Sur une heure d’entretien au total, le e-tuteur d’Entre2 a deux rendez-vous majeurs avec l’apprenant : le premier qui permet d’expliquer le fonctionnement de l’outil, les objectifs pédagogiques, le mode asynchrone, et le dernier, en fin de parcours, qui est un “débriefing” du bilan des simulations d’entretien. Le e-tuteur se voit comme un élément de motivation. “Je me mets régulièrement sur la plateforme e-learning de l’entreprise et lorsque que je vois qu’un stagiaire est à 27 % ou 30 % de sa formation et n’avance pas, je l’appelle ou je lui envoie un mail.” Mais l’exercice a ses limites et peut générer des frustrations de part et d’autre : “Une demi-heure, c’est court pour calibrer le message et résoudre des problèmes…” En théorie, la mission du e-tuteur s’arrête au deuxième et dernier entretien. Mais au cours de la formation, des relations privilégiées peuvent se nouer et il lui arrive même de rester en contact avec certains stagiaires après la formation. Dominique Kleinclauss rêve même d’organiser une vaste “party” Entre2 avec des managers d’entreprises différentes qu’il aurait accompagnés depuis le lancement du programme !
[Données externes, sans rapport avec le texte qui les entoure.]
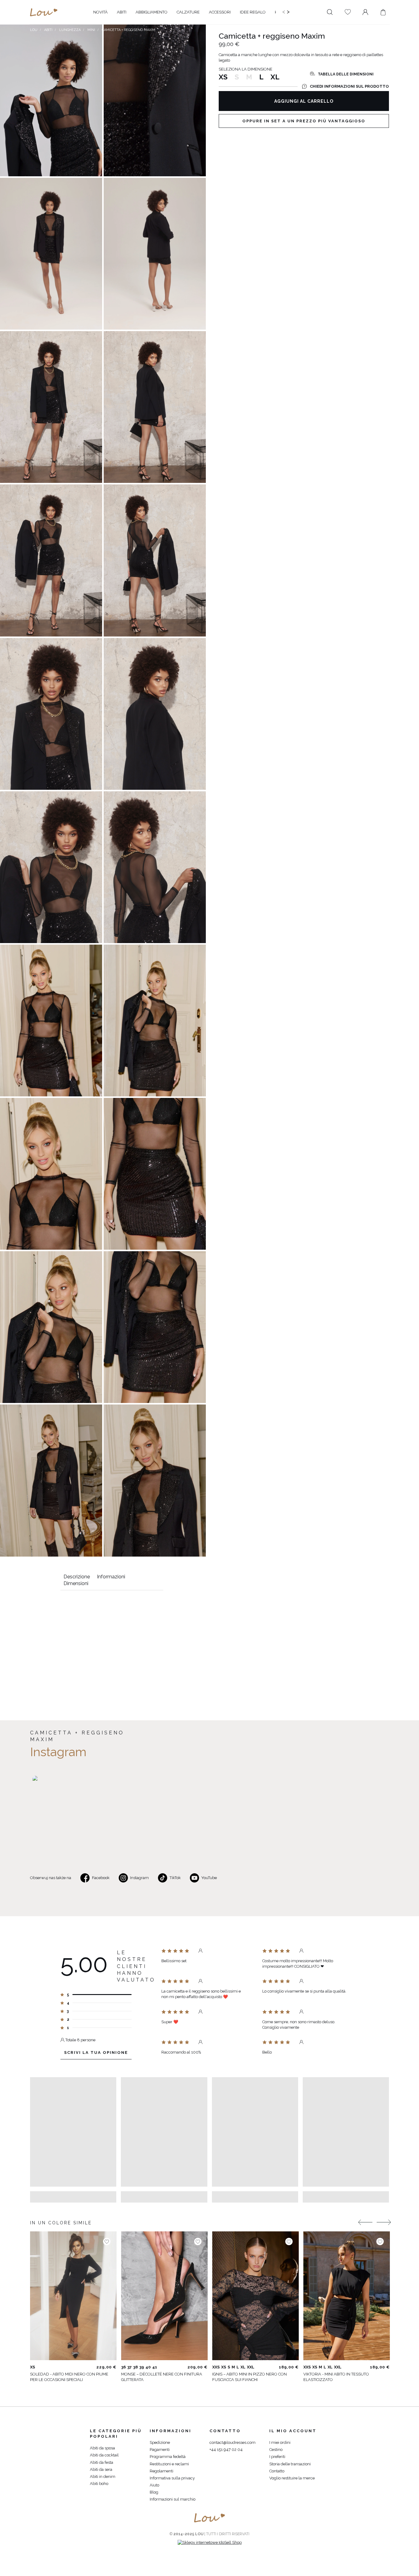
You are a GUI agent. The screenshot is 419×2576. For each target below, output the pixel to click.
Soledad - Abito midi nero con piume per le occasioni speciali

par France Velazquez, responsable Ressources et développement à Opcalia Ile-de-France, 2011
Entre2, côté technique
Entre2 nécessite une connexion internet (navigateur Internet Explorer), un ordinateur fonctionnant sous Windows (de Windows 98 à Vista) doté d’une carte son. La formation Entre2 est assurée par la société Daesign selon les cinq étapes suivantes :
- communication des codes d’accès personnalisés à l’apprenant ;
- prise de contact entre le e-tuteur formateur et le stagiaire pour le lancement de la formation ;
- réalisation de la formation par l’apprenant ;
- bilan de la formation entre le e-tuteur formateur et le stagiaire ;
- clôture de la formation à travers la fiche individuelle d’évaluation et la délivrance d’une attestation de formation. Le coût de ce dispositif s’élève à 350 € HT, imputables au titre de la formation professionnelle continue.